PROBLEM TO WORK ON:
Please copy the lines below word for word, leaving out the pictures.

DATA SHOWN:
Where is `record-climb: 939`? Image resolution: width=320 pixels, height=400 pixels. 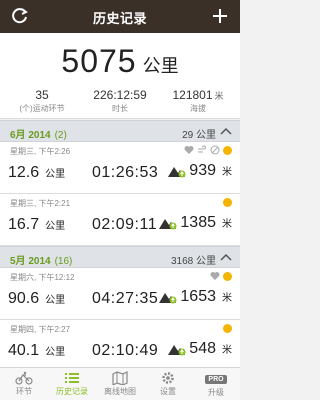
record-climb: 939 is located at coordinates (202, 170).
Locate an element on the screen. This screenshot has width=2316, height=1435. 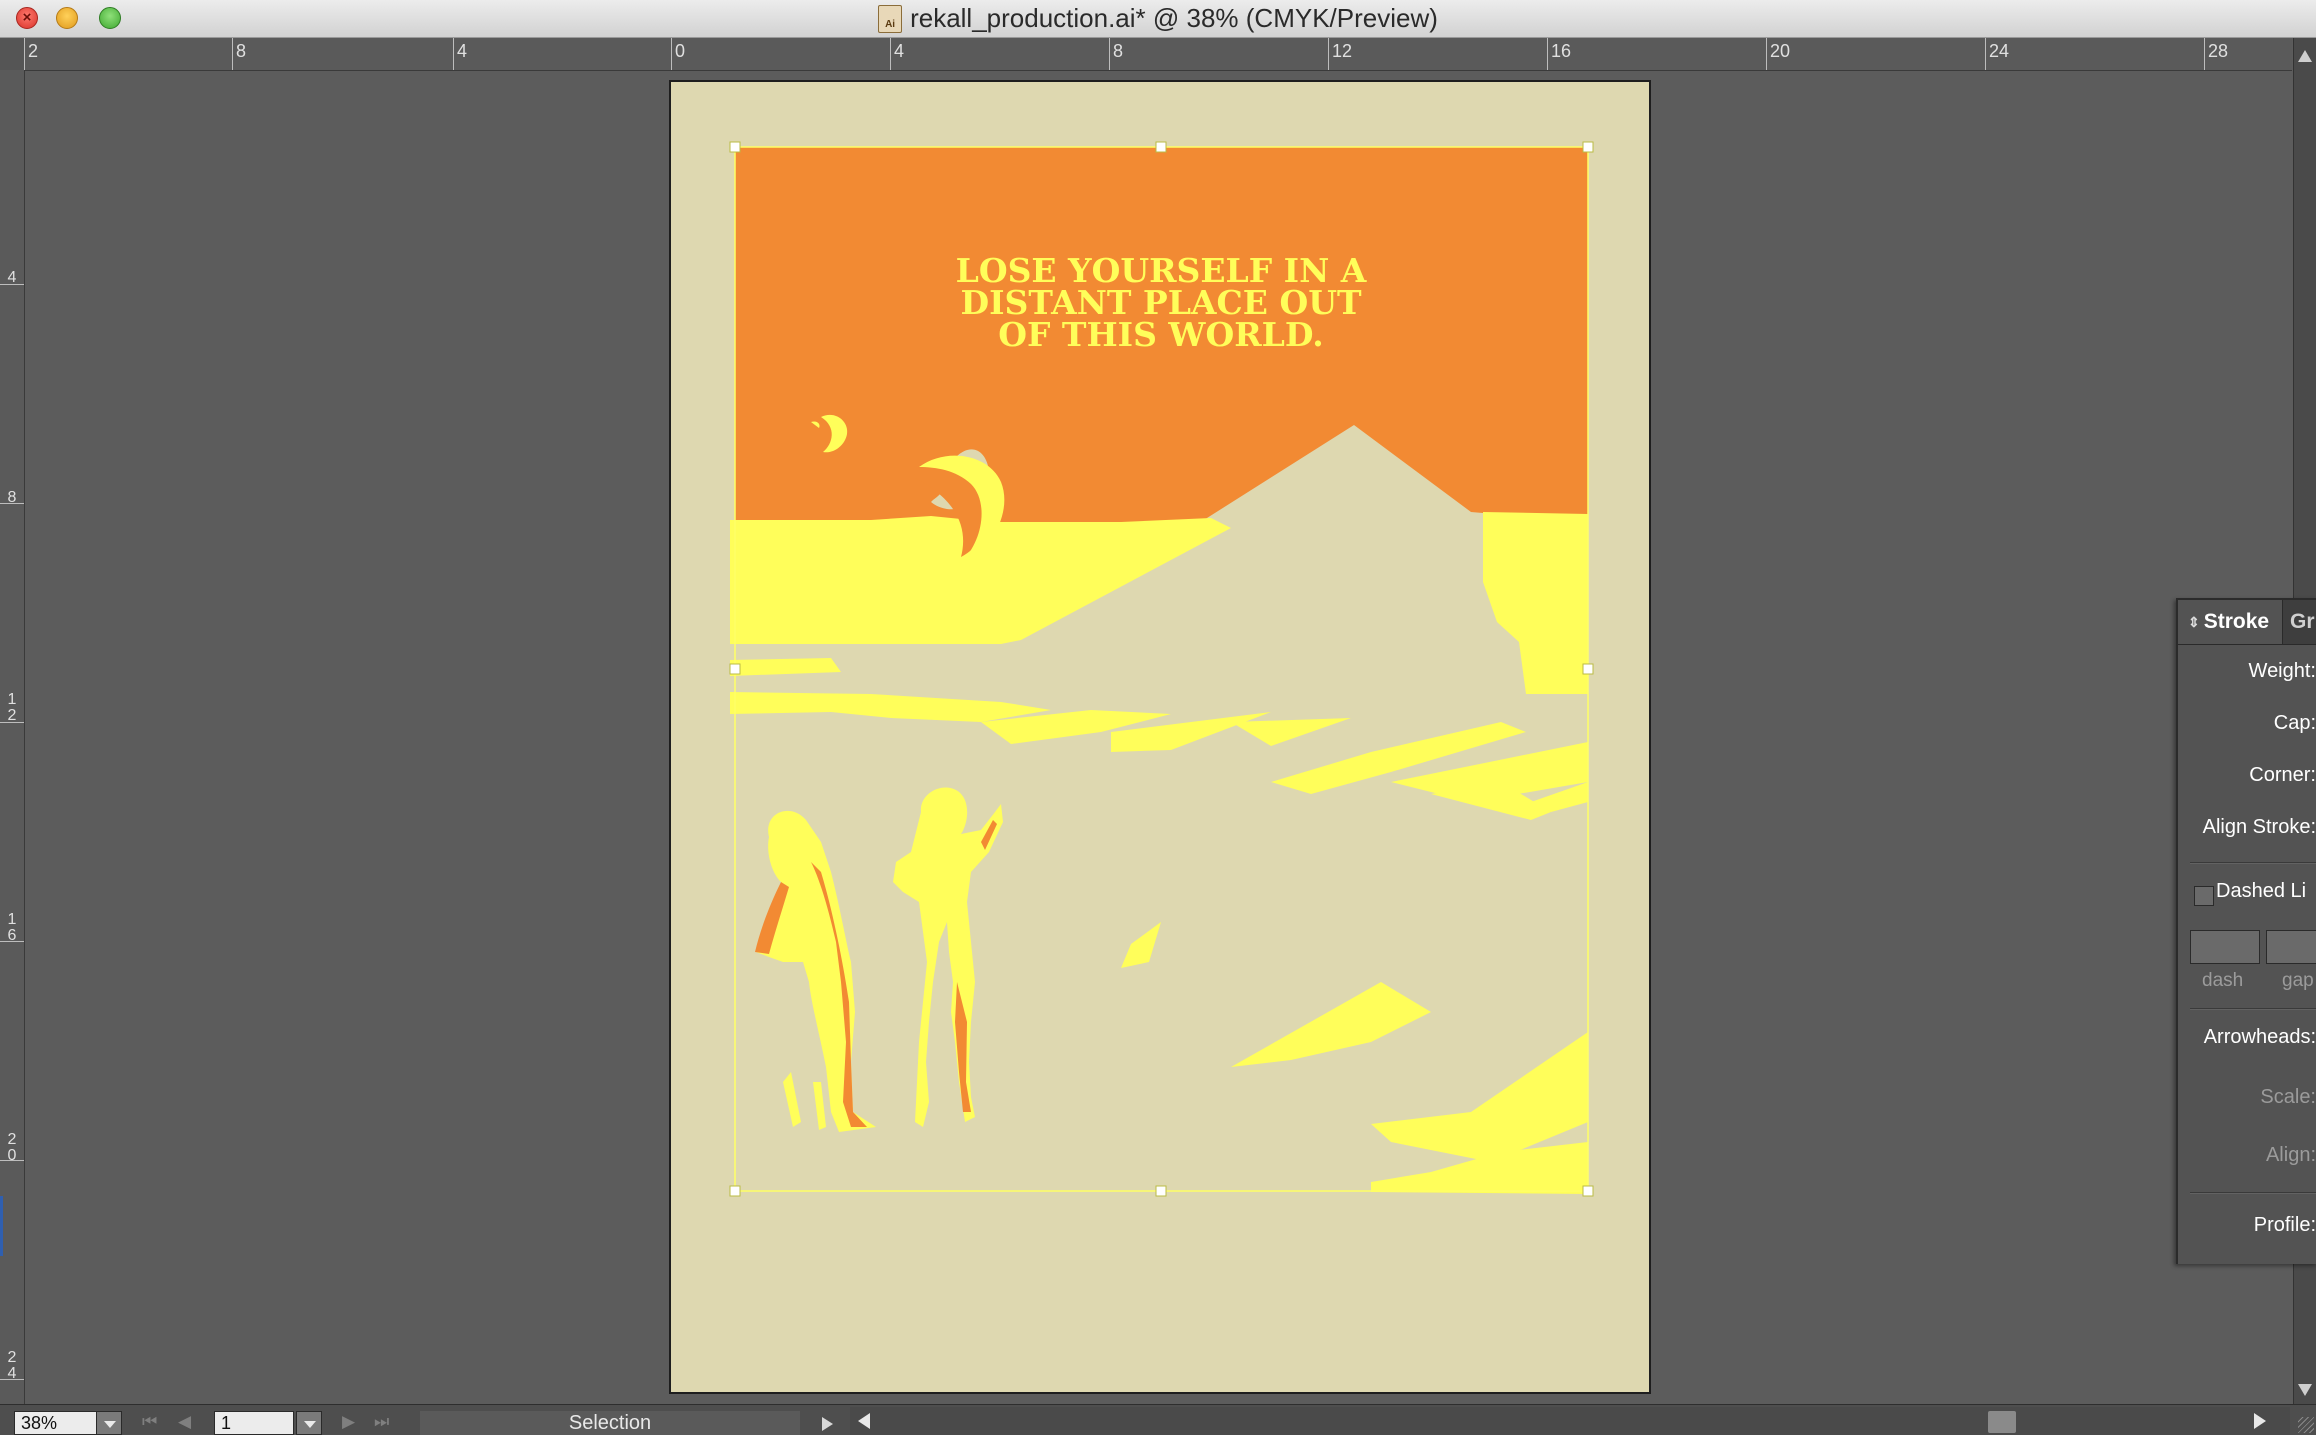
ruler-origin is located at coordinates (12, 54).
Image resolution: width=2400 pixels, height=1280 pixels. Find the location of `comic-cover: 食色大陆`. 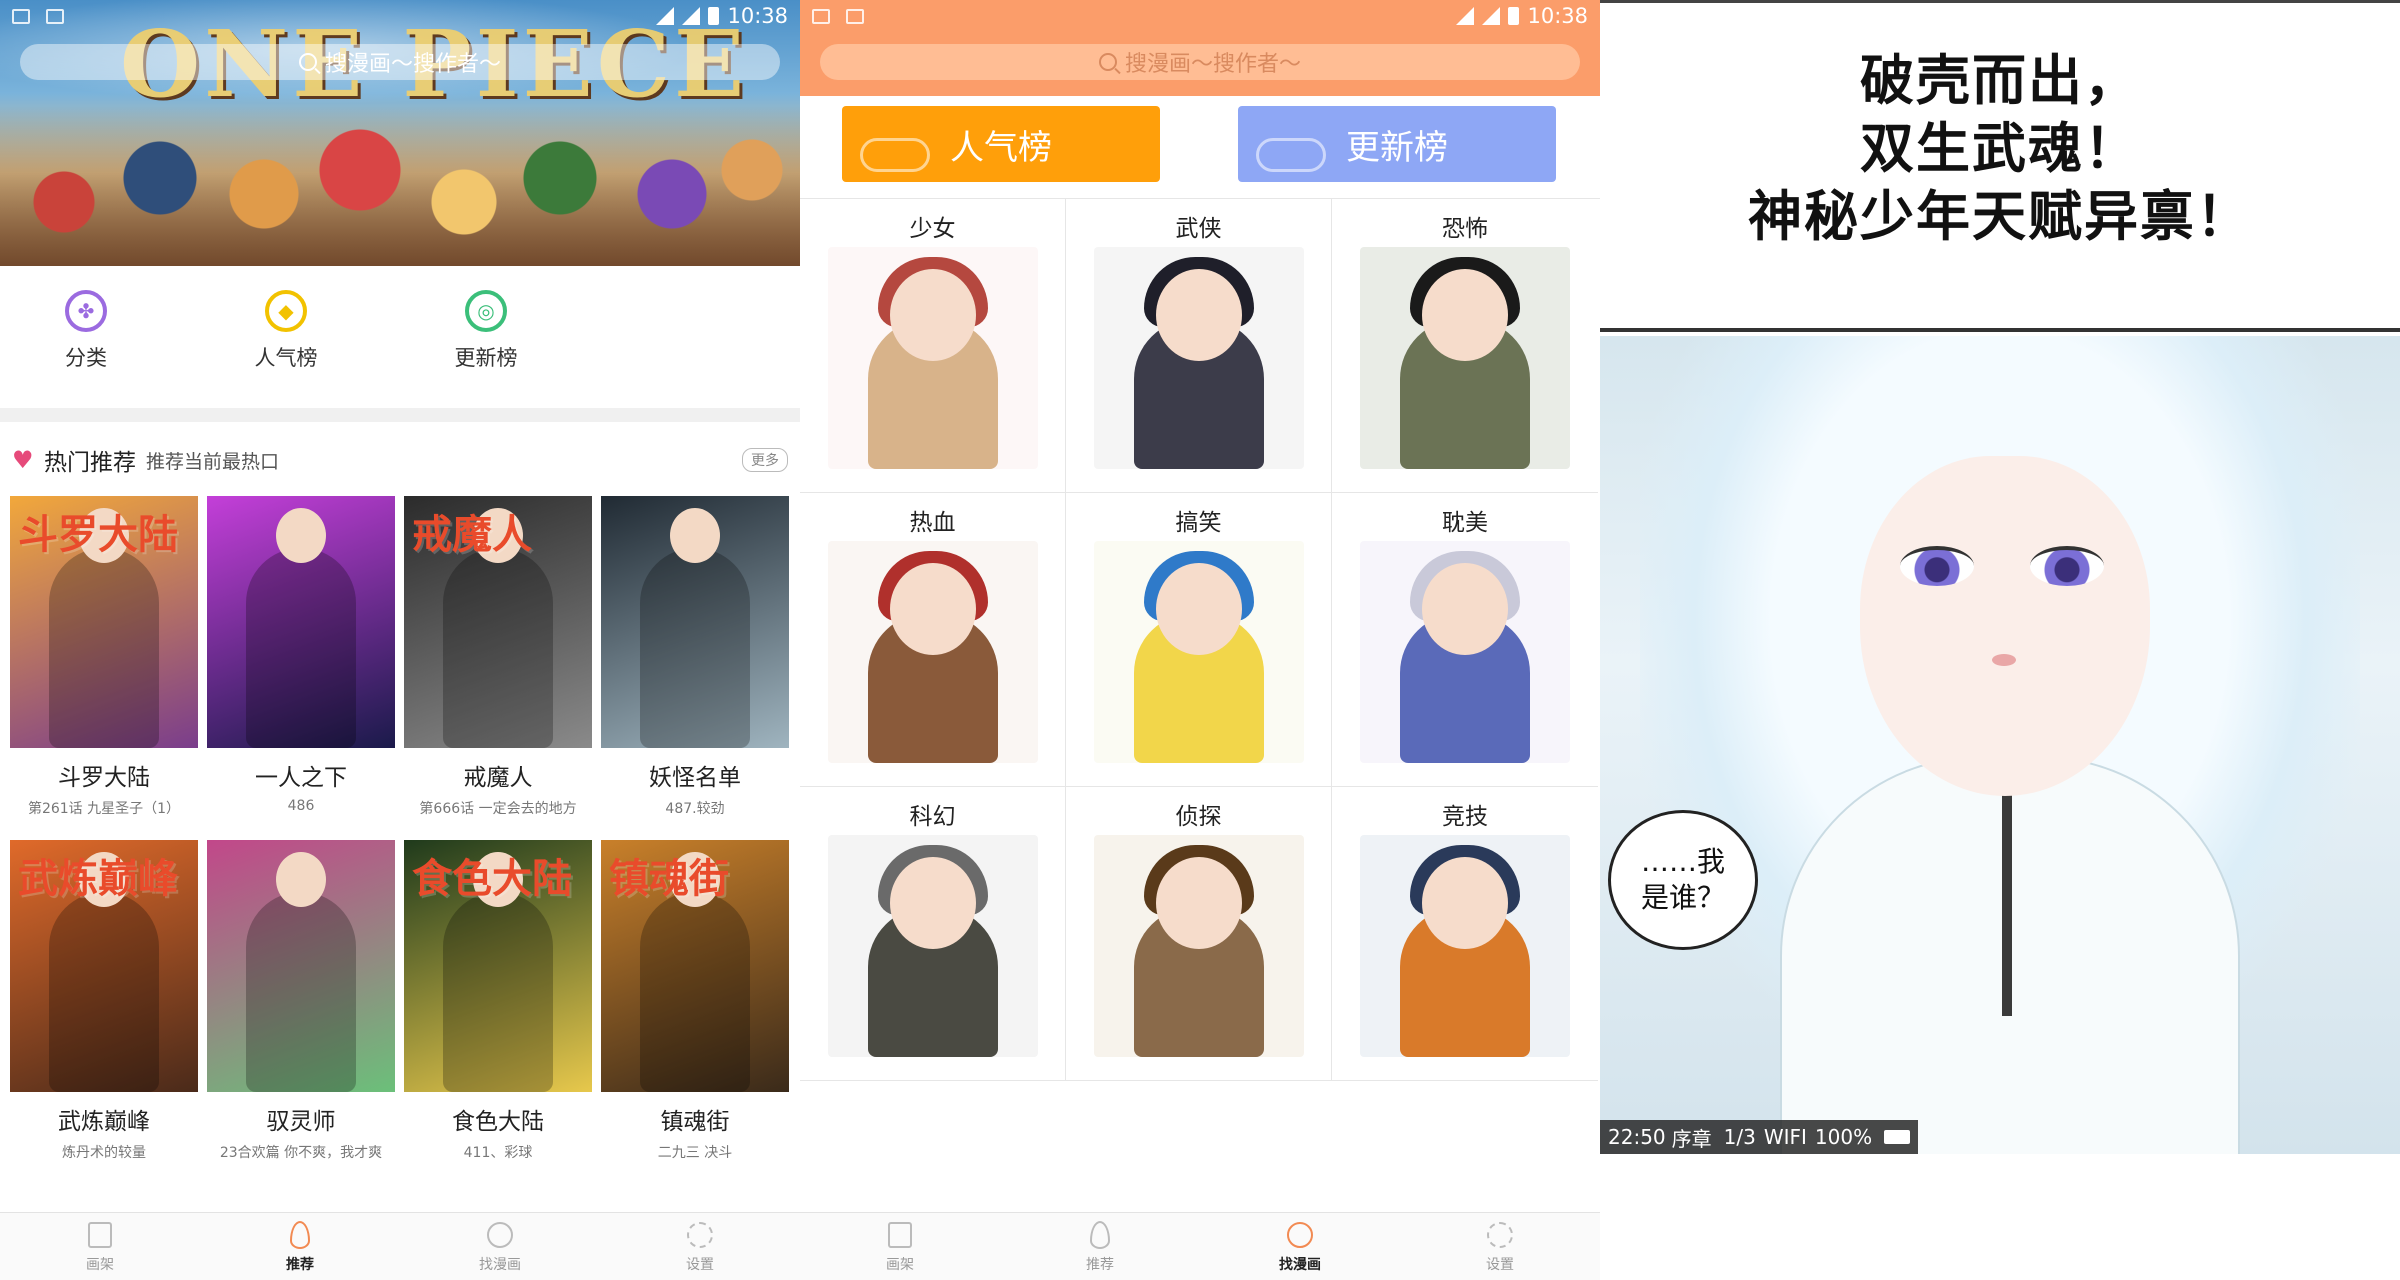

comic-cover: 食色大陆 is located at coordinates (498, 966).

THE COMPLETED TASK:
Where is `record-climb: 939`? Image resolution: width=320 pixels, height=400 pixels. 
record-climb: 939 is located at coordinates (202, 170).
Locate an element on the screen. This screenshot has width=2316, height=1435. 
ruler-origin is located at coordinates (12, 54).
Image resolution: width=2400 pixels, height=1280 pixels. Find the location of `comic-cover: 食色大陆`. 

comic-cover: 食色大陆 is located at coordinates (498, 966).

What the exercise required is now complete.